• **RECORD LIST**:
#####

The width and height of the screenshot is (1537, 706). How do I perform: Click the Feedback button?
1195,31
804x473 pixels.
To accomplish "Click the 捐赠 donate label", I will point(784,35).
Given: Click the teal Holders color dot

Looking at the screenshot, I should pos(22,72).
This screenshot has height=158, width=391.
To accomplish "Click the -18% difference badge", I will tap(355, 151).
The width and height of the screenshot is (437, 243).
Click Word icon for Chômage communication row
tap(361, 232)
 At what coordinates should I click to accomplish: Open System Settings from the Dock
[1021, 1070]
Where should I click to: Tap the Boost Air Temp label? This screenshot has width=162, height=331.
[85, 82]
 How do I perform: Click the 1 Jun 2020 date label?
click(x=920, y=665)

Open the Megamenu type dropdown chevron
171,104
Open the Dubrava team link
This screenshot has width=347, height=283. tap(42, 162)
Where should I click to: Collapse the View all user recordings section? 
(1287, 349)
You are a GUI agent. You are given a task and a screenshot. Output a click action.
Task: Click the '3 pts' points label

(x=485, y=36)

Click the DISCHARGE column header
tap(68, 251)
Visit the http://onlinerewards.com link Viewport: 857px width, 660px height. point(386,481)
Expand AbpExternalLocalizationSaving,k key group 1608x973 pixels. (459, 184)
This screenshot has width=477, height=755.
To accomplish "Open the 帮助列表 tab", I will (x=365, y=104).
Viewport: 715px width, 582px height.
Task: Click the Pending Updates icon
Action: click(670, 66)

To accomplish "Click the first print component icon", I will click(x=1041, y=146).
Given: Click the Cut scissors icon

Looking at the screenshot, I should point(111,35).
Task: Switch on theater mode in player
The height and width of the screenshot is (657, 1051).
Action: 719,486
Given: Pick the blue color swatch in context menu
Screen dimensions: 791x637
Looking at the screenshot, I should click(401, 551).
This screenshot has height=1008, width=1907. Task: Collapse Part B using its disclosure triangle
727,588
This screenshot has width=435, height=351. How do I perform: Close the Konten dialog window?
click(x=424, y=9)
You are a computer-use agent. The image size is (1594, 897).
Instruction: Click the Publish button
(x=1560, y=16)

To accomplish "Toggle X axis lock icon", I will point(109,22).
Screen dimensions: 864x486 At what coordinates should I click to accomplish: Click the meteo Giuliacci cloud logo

#####

• **REQUIREMENTS**: Copy out the listing above again, switching each "How do I perform:" to "How do I carry out:" and keeping everything else the same.

• **THE RESULT**:
The width and height of the screenshot is (1537, 706). How do I carry out: Click the Feedback button?
1195,31
804x473 pixels.
To accomplish "Click the 捐赠 donate label", I will point(784,35).
Given: Click the teal Holders color dot

Looking at the screenshot, I should pos(22,72).
This screenshot has height=158, width=391.
To accomplish "Click the -18% difference badge", I will tap(355, 151).
The width and height of the screenshot is (437, 243).
Click Word icon for Chômage communication row
tap(361, 232)
 At what coordinates should I click to accomplish: Open System Settings from the Dock
[1021, 1070]
Where should I click to: Tap the Boost Air Temp label? This screenshot has width=162, height=331.
[85, 82]
 How do I carry out: Click the 1 Jun 2020 date label?
click(x=920, y=665)

Open the Megamenu type dropdown chevron
171,104
Open the Dubrava team link
This screenshot has width=347, height=283. tap(42, 162)
Where should I click to: Collapse the View all user recordings section? 
(1287, 349)
You are a GUI agent. You are given a task and a screenshot. Output a click action.
Task: Click the '3 pts' points label

(x=485, y=36)

Click the DISCHARGE column header
tap(68, 251)
Visit the http://onlinerewards.com link Viewport: 857px width, 660px height. point(386,481)
Expand AbpExternalLocalizationSaving,k key group 1608x973 pixels. (459, 184)
This screenshot has width=477, height=755.
To accomplish "Open the 帮助列表 tab", I will (x=365, y=104).
Viewport: 715px width, 582px height.
Task: Click the Pending Updates icon
Action: click(670, 66)

To accomplish "Click the first print component icon", I will click(x=1041, y=146).
Given: Click the Cut scissors icon

Looking at the screenshot, I should point(111,35).
Task: Switch on theater mode in player
The height and width of the screenshot is (657, 1051).
Action: 719,486
Given: Pick the blue color swatch in context menu
Screen dimensions: 791x637
Looking at the screenshot, I should click(401, 551).
This screenshot has height=1008, width=1907. Task: Collapse Part B using its disclosure triangle
727,588
This screenshot has width=435, height=351. How do I carry out: Close the Konten dialog window?
click(x=424, y=9)
You are a computer-use agent. The image size is (1594, 897).
Instruction: Click the Publish button
(x=1560, y=16)

To accomplish "Toggle X axis lock icon", I will point(109,22).
Screen dimensions: 864x486 At what coordinates should I click to accomplish: Click the meteo Giuliacci cloud logo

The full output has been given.